# Problem details
Your task is to retype all of the records below with complete accuracy.

# Stored items
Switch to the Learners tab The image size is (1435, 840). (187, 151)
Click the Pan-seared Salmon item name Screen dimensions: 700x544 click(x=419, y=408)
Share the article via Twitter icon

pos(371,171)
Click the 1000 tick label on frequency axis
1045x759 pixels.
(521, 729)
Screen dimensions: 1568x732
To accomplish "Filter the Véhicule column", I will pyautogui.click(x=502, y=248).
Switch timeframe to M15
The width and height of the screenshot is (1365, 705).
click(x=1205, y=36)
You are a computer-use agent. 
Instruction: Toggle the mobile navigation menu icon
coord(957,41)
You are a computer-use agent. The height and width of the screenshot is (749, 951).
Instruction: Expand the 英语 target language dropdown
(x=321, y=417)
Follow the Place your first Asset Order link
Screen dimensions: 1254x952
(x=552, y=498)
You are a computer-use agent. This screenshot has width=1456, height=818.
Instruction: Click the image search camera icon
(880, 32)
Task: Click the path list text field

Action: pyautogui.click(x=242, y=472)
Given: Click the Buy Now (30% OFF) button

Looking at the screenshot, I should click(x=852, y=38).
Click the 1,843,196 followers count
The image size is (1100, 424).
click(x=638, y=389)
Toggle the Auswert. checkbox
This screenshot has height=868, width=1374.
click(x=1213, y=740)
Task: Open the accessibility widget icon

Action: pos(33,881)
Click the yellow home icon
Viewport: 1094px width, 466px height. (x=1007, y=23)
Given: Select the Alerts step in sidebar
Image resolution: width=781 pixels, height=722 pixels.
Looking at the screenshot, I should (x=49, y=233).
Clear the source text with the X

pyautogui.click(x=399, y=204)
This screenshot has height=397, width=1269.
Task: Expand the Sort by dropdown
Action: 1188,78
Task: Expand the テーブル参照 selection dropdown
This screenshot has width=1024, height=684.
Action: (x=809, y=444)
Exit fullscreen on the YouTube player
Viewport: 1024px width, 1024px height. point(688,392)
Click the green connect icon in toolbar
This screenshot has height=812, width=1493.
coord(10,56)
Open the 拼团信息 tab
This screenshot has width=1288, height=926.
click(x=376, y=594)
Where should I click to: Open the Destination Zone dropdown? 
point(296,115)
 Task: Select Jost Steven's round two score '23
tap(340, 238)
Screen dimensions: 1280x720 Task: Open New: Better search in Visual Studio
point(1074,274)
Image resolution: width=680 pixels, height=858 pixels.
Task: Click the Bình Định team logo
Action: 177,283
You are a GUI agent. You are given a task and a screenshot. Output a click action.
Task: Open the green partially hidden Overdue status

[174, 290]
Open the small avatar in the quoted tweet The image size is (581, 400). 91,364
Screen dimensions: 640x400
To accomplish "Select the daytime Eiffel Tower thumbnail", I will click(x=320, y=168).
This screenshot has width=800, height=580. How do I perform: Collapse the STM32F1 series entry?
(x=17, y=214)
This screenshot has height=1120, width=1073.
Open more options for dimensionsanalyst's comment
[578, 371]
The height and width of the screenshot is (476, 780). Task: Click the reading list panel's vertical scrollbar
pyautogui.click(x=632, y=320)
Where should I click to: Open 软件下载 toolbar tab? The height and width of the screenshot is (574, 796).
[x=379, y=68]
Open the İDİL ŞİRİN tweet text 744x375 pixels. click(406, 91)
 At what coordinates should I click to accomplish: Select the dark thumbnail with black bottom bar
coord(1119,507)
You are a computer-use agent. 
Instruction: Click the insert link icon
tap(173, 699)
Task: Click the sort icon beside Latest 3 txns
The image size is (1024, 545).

# Result below
Switch to the Learners tab The image size is (1435, 840). (187, 151)
Click the Pan-seared Salmon item name Screen dimensions: 700x544 click(x=419, y=408)
Share the article via Twitter icon

pos(371,171)
Click the 1000 tick label on frequency axis
1045x759 pixels.
(521, 729)
Screen dimensions: 1568x732
To accomplish "Filter the Véhicule column", I will pyautogui.click(x=502, y=248).
Switch timeframe to M15
The width and height of the screenshot is (1365, 705).
click(x=1205, y=36)
You are a computer-use agent. 
Instruction: Toggle the mobile navigation menu icon
coord(957,41)
You are a computer-use agent. The height and width of the screenshot is (749, 951).
Instruction: Expand the 英语 target language dropdown
(x=321, y=417)
Follow the Place your first Asset Order link
Screen dimensions: 1254x952
(x=552, y=498)
You are a computer-use agent. This screenshot has width=1456, height=818.
Instruction: Click the image search camera icon
(880, 32)
Task: Click the path list text field

Action: pyautogui.click(x=242, y=472)
Given: Click the Buy Now (30% OFF) button

Looking at the screenshot, I should click(x=852, y=38).
Click the 1,843,196 followers count
The image size is (1100, 424).
click(x=638, y=389)
Toggle the Auswert. checkbox
This screenshot has height=868, width=1374.
click(x=1213, y=740)
Task: Open the accessibility widget icon

Action: pos(33,881)
Click the yellow home icon
Viewport: 1094px width, 466px height. (x=1007, y=23)
Given: Select the Alerts step in sidebar
Image resolution: width=781 pixels, height=722 pixels.
Looking at the screenshot, I should (x=49, y=233).
Clear the source text with the X

pyautogui.click(x=399, y=204)
This screenshot has height=397, width=1269.
Task: Expand the Sort by dropdown
Action: 1188,78
Task: Expand the テーブル参照 selection dropdown
This screenshot has width=1024, height=684.
Action: (x=809, y=444)
Exit fullscreen on the YouTube player
Viewport: 1024px width, 1024px height. point(688,392)
Click the green connect icon in toolbar
This screenshot has height=812, width=1493.
coord(10,56)
Open the 拼团信息 tab
This screenshot has width=1288, height=926.
click(x=376, y=594)
Where should I click to: Open the Destination Zone dropdown? 
point(296,115)
 Task: Select Jost Steven's round two score '23
tap(340, 238)
Screen dimensions: 1280x720 Task: Open New: Better search in Visual Studio
point(1074,274)
Image resolution: width=680 pixels, height=858 pixels.
Task: Click the Bình Định team logo
Action: 177,283
You are a GUI agent. You are given a task and a screenshot. Output a click action.
Task: Open the green partially hidden Overdue status

[174, 290]
Open the small avatar in the quoted tweet The image size is (581, 400). 91,364
Screen dimensions: 640x400
To accomplish "Select the daytime Eiffel Tower thumbnail", I will click(x=320, y=168).
This screenshot has width=800, height=580. How do I perform: Collapse the STM32F1 series entry?
(x=17, y=214)
This screenshot has height=1120, width=1073.
Open more options for dimensionsanalyst's comment
[578, 371]
The height and width of the screenshot is (476, 780). Task: Click the reading list panel's vertical scrollbar
pyautogui.click(x=632, y=320)
Where should I click to: Open 软件下载 toolbar tab? The height and width of the screenshot is (574, 796).
[x=379, y=68]
Open the İDİL ŞİRİN tweet text 744x375 pixels. click(406, 91)
 At what coordinates should I click to accomplish: Select the dark thumbnail with black bottom bar
coord(1119,507)
You are a computer-use agent. 
Instruction: Click the insert link icon
tap(173, 699)
Task: Click the sort icon beside Latest 3 txns
The image size is (1024, 545).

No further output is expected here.